←back to thread

456 points ph4evers | 1 comments | | HN request time: 0.213s | source

I've been working on a little side project that combines Duolingo-like listening comprehension exercises with real content .

Every video is transcribed to get much better transcripts than the closed captions. I filter on high quality transcripts, and afterwards a LLM selects only plausible segments for the exercises.
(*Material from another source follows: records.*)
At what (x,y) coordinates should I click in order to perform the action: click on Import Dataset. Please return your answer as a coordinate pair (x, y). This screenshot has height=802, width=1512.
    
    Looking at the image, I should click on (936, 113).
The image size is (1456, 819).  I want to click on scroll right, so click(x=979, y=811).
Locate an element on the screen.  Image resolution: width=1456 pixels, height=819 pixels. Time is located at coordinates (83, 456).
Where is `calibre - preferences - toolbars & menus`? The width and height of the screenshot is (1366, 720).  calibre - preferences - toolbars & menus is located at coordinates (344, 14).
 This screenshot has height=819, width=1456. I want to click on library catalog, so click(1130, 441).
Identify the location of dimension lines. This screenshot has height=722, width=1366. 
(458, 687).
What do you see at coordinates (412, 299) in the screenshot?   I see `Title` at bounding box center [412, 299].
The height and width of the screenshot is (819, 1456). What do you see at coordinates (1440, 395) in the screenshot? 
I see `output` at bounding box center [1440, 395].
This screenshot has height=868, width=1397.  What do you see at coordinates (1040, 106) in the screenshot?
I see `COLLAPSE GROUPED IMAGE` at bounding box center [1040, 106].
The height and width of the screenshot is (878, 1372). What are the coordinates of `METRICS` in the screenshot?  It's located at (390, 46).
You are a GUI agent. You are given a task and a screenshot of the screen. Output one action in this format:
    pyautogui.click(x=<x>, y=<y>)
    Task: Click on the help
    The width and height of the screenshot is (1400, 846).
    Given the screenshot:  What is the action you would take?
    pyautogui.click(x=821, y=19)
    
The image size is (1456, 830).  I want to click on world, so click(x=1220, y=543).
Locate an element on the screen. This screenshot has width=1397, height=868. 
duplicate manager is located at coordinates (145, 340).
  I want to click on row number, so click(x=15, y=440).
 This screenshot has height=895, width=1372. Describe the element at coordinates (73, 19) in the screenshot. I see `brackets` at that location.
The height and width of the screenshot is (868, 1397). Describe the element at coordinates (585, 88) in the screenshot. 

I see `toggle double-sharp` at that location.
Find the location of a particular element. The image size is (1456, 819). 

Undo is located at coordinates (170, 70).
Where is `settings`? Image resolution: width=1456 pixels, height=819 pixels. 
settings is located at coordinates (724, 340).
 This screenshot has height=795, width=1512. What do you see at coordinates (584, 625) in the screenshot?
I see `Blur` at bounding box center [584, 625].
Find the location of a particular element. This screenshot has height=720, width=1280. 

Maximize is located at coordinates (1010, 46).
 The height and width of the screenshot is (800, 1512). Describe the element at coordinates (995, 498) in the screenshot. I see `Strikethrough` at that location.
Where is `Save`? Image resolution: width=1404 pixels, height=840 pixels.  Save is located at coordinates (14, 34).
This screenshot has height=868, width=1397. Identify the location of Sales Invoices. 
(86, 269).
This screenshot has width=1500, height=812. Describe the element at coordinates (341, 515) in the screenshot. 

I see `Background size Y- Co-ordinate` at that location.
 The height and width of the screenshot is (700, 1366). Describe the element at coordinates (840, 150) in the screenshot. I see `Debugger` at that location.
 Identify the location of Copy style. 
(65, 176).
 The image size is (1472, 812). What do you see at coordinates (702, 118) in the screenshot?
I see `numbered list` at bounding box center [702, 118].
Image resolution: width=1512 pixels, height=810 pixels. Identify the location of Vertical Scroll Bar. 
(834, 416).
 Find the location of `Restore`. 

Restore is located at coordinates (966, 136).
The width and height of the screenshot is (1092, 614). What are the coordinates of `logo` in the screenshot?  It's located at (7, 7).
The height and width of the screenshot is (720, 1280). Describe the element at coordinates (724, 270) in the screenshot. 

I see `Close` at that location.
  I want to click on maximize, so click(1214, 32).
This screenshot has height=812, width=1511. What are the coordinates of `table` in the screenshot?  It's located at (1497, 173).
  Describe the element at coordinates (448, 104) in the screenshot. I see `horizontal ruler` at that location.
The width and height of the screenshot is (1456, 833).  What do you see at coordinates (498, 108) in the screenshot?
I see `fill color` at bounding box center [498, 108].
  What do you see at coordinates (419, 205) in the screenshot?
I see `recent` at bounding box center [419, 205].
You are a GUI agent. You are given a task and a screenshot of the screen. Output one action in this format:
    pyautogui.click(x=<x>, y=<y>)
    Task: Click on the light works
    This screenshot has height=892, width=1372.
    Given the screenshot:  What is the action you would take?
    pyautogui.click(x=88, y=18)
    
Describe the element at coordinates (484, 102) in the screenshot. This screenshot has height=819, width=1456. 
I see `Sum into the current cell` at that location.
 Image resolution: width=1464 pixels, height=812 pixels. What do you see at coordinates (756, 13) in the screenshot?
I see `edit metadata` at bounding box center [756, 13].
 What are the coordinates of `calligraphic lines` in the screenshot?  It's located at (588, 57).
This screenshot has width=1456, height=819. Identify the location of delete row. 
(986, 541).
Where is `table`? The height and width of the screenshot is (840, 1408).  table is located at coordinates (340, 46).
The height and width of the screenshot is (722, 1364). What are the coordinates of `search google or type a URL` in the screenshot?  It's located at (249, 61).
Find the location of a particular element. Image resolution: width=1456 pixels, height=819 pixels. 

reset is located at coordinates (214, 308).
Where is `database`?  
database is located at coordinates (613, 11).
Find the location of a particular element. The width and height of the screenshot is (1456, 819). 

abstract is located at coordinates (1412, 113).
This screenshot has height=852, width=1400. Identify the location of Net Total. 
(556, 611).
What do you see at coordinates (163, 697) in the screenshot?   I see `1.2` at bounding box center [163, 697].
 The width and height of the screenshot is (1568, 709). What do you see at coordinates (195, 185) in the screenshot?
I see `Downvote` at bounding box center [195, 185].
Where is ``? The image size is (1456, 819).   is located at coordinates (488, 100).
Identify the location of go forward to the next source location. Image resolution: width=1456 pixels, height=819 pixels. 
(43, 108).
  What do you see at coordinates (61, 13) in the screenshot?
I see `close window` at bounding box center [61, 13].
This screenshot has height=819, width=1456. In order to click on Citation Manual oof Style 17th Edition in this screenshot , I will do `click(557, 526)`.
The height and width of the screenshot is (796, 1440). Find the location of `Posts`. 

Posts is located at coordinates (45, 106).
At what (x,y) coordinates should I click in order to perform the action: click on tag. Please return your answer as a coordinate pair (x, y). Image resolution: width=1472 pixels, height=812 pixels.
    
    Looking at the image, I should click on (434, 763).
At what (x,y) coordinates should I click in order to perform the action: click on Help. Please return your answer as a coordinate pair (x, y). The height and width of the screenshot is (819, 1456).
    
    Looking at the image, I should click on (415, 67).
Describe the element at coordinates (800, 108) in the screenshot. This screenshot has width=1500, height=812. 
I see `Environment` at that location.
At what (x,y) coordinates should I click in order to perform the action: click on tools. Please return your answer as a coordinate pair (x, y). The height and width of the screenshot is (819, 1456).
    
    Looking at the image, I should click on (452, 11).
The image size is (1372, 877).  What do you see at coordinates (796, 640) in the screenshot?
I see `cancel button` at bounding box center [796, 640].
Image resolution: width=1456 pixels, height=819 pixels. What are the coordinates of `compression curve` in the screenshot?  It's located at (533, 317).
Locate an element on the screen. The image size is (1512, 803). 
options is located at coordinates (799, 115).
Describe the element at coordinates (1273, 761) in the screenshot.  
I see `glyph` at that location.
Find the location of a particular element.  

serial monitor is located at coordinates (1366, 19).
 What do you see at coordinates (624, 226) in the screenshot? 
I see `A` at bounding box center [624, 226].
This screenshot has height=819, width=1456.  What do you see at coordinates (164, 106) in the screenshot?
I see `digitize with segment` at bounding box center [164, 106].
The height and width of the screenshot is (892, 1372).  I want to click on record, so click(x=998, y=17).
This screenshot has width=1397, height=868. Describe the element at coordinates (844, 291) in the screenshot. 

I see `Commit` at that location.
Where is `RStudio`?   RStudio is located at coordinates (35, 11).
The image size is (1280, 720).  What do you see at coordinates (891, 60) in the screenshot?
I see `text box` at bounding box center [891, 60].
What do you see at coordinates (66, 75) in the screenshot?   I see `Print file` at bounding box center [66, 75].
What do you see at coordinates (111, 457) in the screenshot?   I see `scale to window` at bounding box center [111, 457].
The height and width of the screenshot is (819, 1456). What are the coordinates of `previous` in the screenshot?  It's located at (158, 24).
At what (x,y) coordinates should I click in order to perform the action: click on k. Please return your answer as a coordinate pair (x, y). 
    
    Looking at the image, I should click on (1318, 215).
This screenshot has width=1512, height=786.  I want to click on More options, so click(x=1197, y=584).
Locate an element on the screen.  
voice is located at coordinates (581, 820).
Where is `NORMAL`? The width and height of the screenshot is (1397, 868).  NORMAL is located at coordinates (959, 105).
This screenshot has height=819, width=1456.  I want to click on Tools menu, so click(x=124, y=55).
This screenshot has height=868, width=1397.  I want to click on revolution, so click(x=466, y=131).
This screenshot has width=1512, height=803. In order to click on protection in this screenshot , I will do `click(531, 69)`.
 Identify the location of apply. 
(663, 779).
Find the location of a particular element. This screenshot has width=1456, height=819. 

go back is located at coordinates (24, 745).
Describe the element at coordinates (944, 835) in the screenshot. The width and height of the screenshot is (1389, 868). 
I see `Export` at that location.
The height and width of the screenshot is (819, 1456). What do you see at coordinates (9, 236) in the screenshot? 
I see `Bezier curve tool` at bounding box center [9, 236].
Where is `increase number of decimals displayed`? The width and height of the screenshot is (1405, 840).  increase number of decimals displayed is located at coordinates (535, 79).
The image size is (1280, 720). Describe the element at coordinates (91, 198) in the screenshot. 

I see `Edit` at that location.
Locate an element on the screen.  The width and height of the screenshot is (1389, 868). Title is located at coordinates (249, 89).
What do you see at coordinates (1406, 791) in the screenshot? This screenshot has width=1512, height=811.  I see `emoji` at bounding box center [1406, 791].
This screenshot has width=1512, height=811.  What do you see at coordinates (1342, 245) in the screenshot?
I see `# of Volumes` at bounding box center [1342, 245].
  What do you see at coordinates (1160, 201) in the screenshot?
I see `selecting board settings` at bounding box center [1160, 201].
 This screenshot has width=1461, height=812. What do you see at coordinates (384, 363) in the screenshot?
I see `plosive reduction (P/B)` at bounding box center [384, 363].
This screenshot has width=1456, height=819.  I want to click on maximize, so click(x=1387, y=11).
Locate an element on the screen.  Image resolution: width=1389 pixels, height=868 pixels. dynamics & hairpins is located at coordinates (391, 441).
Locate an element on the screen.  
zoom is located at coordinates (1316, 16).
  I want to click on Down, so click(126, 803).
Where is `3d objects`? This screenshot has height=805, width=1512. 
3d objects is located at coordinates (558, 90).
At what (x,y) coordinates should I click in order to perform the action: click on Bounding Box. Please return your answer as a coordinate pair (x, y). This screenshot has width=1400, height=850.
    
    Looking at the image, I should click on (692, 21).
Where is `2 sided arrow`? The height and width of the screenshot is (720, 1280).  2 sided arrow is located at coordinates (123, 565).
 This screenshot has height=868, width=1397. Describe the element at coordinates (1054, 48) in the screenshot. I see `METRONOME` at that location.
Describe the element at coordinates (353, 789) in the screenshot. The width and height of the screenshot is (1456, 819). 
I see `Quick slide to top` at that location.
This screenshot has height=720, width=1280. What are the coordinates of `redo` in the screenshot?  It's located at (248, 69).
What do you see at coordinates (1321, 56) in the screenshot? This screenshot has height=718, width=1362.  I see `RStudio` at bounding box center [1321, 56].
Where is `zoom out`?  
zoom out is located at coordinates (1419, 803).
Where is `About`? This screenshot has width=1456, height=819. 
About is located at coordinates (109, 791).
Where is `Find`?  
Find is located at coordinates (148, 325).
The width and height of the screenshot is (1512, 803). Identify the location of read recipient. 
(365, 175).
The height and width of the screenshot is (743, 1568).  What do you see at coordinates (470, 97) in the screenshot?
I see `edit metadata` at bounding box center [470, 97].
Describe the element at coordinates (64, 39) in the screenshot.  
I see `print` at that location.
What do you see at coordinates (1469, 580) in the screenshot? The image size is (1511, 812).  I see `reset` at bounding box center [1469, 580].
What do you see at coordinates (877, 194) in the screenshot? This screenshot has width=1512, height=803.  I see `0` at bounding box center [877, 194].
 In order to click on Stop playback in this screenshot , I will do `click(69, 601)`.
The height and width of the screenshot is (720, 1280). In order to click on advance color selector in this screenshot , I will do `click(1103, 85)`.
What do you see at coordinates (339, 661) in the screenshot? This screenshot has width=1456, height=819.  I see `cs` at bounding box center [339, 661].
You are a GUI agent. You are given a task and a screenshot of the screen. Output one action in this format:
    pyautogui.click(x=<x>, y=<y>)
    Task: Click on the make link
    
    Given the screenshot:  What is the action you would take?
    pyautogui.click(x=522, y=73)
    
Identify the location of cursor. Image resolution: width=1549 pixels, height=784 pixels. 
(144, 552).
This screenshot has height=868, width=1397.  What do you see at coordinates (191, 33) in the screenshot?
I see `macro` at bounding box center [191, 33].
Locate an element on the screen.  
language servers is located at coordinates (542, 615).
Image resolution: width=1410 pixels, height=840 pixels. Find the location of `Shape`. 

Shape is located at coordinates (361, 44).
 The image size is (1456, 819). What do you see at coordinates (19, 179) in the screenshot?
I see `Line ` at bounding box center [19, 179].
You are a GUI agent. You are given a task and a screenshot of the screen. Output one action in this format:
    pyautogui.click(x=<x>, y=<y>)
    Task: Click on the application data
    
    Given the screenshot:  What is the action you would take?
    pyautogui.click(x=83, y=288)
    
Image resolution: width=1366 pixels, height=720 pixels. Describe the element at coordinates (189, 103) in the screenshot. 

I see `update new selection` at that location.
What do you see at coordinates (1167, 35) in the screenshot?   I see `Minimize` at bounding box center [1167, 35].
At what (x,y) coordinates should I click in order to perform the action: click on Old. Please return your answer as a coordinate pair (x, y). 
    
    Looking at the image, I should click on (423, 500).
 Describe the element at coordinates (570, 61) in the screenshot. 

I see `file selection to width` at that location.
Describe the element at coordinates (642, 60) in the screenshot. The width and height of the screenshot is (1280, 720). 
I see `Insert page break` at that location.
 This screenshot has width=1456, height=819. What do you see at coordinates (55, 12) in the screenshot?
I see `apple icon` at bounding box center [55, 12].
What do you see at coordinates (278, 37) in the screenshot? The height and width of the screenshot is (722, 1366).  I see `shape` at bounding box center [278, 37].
This seems to work well for quality control and seems to be reliable enough for these short exercises.

Would love your thoughts!

Show context
dicytea ◴[] No.43544683[source]
I've checked out the Japanese one, but I'd say that it's definitely no where near "real-world content" IMO. Just the usual tortuously slow-paced, artificially dumbed-down dialogue you'd expect out of classroom recordings.

Most of the videos also contain subtitles, which defeats the purpose of the exercises (you can disable the video manually though). Another issue is that some of the words are segmented very unnaturally (e.g. [み][ません]), so it's unclear how you're expected to fill them in.

In the end if what you really want is "real-world content", then you just need to go out there and find them yourselves - they're everywhere.

replies(2): >>43545640 #>>43549745 #
raincole ◴[] No.43545640[source]
> Another issue is that some of the words are segmented very unnaturally

I immediately noticed that too. Are the "gaps" generated by an LLM? I think the model might not understand Japanese very well.

replies(1): >>43546930 #
yorwba ◴[] No.43546930[source]
It's a bit like segmenting "don't see" into "don't" and "see." ません is the negative of the auxiliary ます just as "don't" is the negative of the auxiliary "do." If you have to split Japanese text into words and want to be principled about it, treating ません as a separate word is not a bad way to go about it.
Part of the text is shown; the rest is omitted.